Des punaises cavernicoles puantes, lui précise-t-on. Celles-ci font l’amour en
permanence. De toutes les manières imaginables, n’importe où et avec n’importe
qui. C’est sûrement la bête dotée de la sexualité la plus insolite de la
planète. Chli-pou-ni les étudie avec prédilection.
De tout temps et dans toutes les
fourmilières, les commensaux ont proliféré. Plus de deux mille espèces
d’insectes, de myriapodes, d’arachnides, vivant en permanence dans une
fourmilière et complètement tolérées par les fourmis, ont ainsi été dénombrées.
Certains en profitent pour y accomplir leur métamorphose, d’autres nettoient
les salles en mangeant les débris.
Mais Bel-o-kan est la première cité
à les étudier « scientifiquement ». La reine Chli-pou-ni prétend que
n’importe quel insecte peut être dressé et transformé en une arme redoutable.
Selon elle, chaque individu a son propre mode d’emploi, lequel apparaît dès
qu’on commence à lui parler. Il suffit seulement d’être vigilant.
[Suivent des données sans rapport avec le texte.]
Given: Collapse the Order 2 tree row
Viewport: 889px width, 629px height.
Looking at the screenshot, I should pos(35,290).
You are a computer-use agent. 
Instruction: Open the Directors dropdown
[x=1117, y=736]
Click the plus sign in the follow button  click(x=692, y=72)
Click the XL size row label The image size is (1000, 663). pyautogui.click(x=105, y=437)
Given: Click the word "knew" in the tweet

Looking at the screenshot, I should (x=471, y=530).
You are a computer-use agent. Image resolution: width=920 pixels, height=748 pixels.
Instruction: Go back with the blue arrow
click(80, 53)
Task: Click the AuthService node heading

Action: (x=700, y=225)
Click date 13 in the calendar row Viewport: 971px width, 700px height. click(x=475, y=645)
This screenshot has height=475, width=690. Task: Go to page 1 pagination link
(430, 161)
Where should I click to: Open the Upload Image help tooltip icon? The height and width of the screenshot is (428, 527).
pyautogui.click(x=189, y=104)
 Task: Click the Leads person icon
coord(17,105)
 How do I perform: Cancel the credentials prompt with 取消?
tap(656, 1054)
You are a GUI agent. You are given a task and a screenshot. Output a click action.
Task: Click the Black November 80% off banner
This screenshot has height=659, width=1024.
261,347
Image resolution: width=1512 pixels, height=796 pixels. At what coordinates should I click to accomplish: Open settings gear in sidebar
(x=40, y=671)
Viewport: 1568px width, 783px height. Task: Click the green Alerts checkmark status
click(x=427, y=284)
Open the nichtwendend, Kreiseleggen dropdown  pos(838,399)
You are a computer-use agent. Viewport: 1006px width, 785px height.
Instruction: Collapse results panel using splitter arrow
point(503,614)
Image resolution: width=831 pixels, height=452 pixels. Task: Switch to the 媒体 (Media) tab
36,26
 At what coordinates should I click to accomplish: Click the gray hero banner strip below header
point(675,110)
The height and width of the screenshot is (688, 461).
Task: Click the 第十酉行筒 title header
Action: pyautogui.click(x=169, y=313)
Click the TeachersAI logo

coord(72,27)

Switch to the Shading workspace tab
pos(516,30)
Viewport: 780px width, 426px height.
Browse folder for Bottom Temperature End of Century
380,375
Pour l’instant, Chli-pou-ni a plutôt
connu la réussite. Elle est parvenue à « apprivoiser » plusieurs
espèces de coléoptères en les nourrissant, en leur construisant un abri, en les
guérissant de leurs maladies, comme on le faisait déjà pour les pucerons. Le
succès le plus impressionnant de la reine, c’est d’être arrivée à dompter des
scarabées rhinocéros.
Étage – 20 : quartier
sud-sud-ouest, à gauche après les jardins à champignons noirs. Les
renseignements étaient justes. Les scarabées sont au fond du couloir.
PEUR : Pour comprendre
l’absence de peur chez la fourmi, il faut garder présent à l’esprit que
l’ensemble de la fourmilière vit comme un organisme unique. Chaque fourmi y
joue le même rôle que la cellule d’un corps humain.
Les extrémités de nos ongles
redoutent-elles d’être coupées ? Les poils de nos mentons frémissent-ils à
l’approche du rasoir ? Notre gros orteil s’effraie-t-il quand on le charge
de tester la température d’un bain peut-être bouillant ?
Ils n’éprouvent pas de peur parce
qu’ils n’existent pas en tant qu’entités autonomes. De même, si notre main
gauche pince notre main droite, elle ne suscitera nulle rancune chez celle-ci.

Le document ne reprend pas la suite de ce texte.